_AIM OF THE EXERCISE_:
Work through the entries below and show every line in which "Given" is found.

_INPUT MATERIAL_:
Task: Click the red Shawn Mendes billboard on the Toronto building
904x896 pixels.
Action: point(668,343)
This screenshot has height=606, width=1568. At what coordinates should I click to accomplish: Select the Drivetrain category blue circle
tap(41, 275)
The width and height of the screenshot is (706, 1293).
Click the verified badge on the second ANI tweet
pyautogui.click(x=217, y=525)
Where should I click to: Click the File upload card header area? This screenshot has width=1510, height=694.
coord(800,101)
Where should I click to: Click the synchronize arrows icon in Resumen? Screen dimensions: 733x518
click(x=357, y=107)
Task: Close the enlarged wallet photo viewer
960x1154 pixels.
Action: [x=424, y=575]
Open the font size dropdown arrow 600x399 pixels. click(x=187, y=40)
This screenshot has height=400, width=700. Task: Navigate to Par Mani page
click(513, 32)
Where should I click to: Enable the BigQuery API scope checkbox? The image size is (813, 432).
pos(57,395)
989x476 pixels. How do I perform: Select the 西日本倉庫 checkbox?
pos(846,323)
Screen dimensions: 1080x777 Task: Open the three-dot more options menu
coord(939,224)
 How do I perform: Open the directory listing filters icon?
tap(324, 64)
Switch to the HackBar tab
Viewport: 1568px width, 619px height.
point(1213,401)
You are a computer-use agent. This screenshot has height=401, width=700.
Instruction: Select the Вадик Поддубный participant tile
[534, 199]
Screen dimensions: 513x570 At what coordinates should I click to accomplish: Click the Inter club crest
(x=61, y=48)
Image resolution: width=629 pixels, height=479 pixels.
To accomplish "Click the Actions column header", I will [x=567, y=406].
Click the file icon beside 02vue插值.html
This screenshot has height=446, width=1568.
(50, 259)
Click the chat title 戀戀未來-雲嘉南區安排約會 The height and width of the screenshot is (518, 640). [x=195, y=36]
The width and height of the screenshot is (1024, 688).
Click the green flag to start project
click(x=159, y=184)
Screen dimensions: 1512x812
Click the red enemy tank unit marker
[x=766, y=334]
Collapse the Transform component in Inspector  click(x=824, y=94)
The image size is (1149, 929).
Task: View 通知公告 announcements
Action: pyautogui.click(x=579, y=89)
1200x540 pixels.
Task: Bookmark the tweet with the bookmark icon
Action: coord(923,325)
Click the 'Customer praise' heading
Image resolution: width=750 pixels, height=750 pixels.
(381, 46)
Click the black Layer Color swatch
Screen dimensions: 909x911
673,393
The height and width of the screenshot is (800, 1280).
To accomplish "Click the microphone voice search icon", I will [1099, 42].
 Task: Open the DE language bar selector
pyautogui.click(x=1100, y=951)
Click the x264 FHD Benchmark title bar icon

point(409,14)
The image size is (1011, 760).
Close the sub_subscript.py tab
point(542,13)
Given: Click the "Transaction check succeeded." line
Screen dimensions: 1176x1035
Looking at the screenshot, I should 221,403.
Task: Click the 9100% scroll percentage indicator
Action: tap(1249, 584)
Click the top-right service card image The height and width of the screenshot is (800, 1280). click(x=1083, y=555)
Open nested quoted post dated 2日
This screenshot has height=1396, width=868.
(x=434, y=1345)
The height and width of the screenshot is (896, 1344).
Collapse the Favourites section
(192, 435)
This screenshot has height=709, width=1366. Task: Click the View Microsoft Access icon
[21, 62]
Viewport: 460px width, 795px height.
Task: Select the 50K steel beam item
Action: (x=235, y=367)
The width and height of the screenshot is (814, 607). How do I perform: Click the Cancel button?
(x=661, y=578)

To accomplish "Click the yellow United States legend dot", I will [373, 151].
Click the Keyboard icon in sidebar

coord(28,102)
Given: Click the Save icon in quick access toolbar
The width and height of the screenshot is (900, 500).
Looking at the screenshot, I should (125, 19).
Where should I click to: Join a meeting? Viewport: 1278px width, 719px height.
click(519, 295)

_ANSWER SECTION_:
Given: Click the "Transaction check succeeded." line
Given: Click the Save icon in quick access toolbar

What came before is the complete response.